Challenge ::
Please express these records as a JSON list of strings, one string per line, leaving out blank lines.

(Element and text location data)
▬▬▬
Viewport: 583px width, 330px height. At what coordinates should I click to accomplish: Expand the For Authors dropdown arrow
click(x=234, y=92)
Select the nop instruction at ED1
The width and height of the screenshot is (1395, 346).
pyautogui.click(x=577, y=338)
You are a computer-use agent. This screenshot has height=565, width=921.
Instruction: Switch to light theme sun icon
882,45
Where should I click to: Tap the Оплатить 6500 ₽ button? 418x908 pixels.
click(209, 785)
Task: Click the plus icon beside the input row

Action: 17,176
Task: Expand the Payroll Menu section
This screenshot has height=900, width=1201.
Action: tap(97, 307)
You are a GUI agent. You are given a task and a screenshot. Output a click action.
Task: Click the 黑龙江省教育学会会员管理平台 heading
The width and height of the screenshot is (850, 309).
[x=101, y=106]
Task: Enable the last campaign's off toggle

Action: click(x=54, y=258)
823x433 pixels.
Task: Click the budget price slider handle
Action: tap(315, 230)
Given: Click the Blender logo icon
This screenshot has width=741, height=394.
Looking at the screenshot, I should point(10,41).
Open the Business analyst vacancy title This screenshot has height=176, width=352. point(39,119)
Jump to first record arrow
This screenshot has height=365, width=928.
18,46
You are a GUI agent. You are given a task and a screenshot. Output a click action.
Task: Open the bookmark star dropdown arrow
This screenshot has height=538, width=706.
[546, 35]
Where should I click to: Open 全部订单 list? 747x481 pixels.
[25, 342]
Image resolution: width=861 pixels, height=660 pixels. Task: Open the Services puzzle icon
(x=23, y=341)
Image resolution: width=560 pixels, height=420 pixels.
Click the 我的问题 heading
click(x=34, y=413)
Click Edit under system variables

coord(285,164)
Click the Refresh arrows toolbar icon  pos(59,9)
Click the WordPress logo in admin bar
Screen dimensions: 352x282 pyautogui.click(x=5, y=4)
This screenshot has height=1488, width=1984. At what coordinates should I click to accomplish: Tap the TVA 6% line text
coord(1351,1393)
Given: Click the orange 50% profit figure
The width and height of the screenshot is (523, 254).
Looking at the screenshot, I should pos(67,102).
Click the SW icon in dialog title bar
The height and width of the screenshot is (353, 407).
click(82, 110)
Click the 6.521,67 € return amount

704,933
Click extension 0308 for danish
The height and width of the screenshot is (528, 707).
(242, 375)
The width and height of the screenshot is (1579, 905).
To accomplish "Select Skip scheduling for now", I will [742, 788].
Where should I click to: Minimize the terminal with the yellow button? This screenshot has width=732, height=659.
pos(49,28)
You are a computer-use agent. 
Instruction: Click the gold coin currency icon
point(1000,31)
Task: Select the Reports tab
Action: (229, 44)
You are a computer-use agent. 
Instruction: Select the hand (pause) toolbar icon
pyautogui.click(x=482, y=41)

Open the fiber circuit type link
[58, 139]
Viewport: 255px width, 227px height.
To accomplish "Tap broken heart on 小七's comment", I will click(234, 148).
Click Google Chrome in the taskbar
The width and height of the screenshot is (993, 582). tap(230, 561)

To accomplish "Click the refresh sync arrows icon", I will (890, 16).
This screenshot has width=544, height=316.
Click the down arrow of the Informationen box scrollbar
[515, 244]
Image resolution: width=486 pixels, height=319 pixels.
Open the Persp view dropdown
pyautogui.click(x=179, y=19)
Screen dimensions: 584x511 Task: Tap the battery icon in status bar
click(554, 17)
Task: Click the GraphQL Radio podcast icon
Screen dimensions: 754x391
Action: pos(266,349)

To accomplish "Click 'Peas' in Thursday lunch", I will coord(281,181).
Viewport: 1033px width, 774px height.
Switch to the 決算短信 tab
▬▬▬
Final result ::
[
  "Viewport: 583px width, 330px height. At what coordinates should I click to accomplish: Expand the For Authors dropdown arrow",
  "click(x=234, y=92)",
  "Select the nop instruction at ED1",
  "The width and height of the screenshot is (1395, 346).",
  "pyautogui.click(x=577, y=338)",
  "You are a computer-use agent. This screenshot has height=565, width=921.",
  "Instruction: Switch to light theme sun icon",
  "882,45",
  "Where should I click to: Tap the Оплатить 6500 ₽ button? 418x908 pixels.",
  "click(209, 785)",
  "Task: Click the plus icon beside the input row",
  "Action: 17,176",
  "Task: Expand the Payroll Menu section",
  "This screenshot has height=900, width=1201.",
  "Action: tap(97, 307)",
  "You are a GUI agent. You are given a task and a screenshot. Output a click action.",
  "Task: Click the 黑龙江省教育学会会员管理平台 heading",
  "The width and height of the screenshot is (850, 309).",
  "[x=101, y=106]",
  "Task: Enable the last campaign's off toggle",
  "Action: click(x=54, y=258)",
  "823x433 pixels.",
  "Task: Click the budget price slider handle",
  "Action: tap(315, 230)",
  "Given: Click the Blender logo icon",
  "This screenshot has width=741, height=394.",
  "Looking at the screenshot, I should point(10,41).",
  "Open the Business analyst vacancy title This screenshot has height=176, width=352. point(39,119)",
  "Jump to first record arrow",
  "This screenshot has height=365, width=928.",
  "18,46",
  "You are a GUI agent. You are given a task and a screenshot. Output a click action.",
  "Task: Open the bookmark star dropdown arrow",
  "This screenshot has height=538, width=706.",
  "[546, 35]",
  "Where should I click to: Open 全部订单 list? 747x481 pixels.",
  "[25, 342]",
  "Image resolution: width=861 pixels, height=660 pixels. Task: Open the Services puzzle icon",
  "(x=23, y=341)",
  "Image resolution: width=560 pixels, height=420 pixels.",
  "Click the 我的问题 heading",
  "click(x=34, y=413)",
  "Click Edit under system variables",
  "coord(285,164)",
  "Click the Refresh arrows toolbar icon  pos(59,9)",
  "Click the WordPress logo in admin bar",
  "Screen dimensions: 352x282 pyautogui.click(x=5, y=4)",
  "This screenshot has height=1488, width=1984. At what coordinates should I click to accomplish: Tap the TVA 6% line text",
  "coord(1351,1393)",
  "Given: Click the orange 50% profit figure",
  "The width and height of the screenshot is (523, 254).",
  "Looking at the screenshot, I should pos(67,102).",
  "Click the SW icon in dialog title bar",
  "The height and width of the screenshot is (353, 407).",
  "click(82, 110)",
  "Click the 6.521,67 € return amount",
  "704,933",
  "Click extension 0308 for danish",
  "The height and width of the screenshot is (528, 707).",
  "(242, 375)",
  "The width and height of the screenshot is (1579, 905).",
  "To accomplish \"Select Skip scheduling for now\", I will [742, 788].",
  "Where should I click to: Minimize the terminal with the yellow button? This screenshot has width=732, height=659.",
  "pos(49,28)",
  "You are a computer-use agent. ",
  "Instruction: Click the gold coin currency icon",
  "point(1000,31)",
  "Task: Select the Reports tab",
  "Action: (229, 44)",
  "You are a computer-use agent. ",
  "Instruction: Select the hand (pause) toolbar icon",
  "pyautogui.click(x=482, y=41)",
  "Open the fiber circuit type link",
  "[58, 139]",
  "Viewport: 255px width, 227px height.",
  "To accomplish \"Tap broken heart on 小七's comment\", I will click(234, 148).",
  "Click Google Chrome in the taskbar",
  "The width and height of the screenshot is (993, 582). tap(230, 561)",
  "To accomplish \"Click the refresh sync arrows icon\", I will (890, 16).",
  "This screenshot has width=544, height=316.",
  "Click the down arrow of the Informationen box scrollbar",
  "[515, 244]",
  "Image resolution: width=486 pixels, height=319 pixels.",
  "Open the Persp view dropdown",
  "pyautogui.click(x=179, y=19)",
  "Screen dimensions: 584x511 Task: Tap the battery icon in status bar",
  "click(554, 17)",
  "Task: Click the GraphQL Radio podcast icon",
  "Screen dimensions: 754x391",
  "Action: pos(266,349)",
  "To accomplish \"Click 'Peas' in Thursday lunch\", I will coord(281,181).",
  "Viewport: 1033px width, 774px height.",
  "Switch to the 決算短信 tab"
]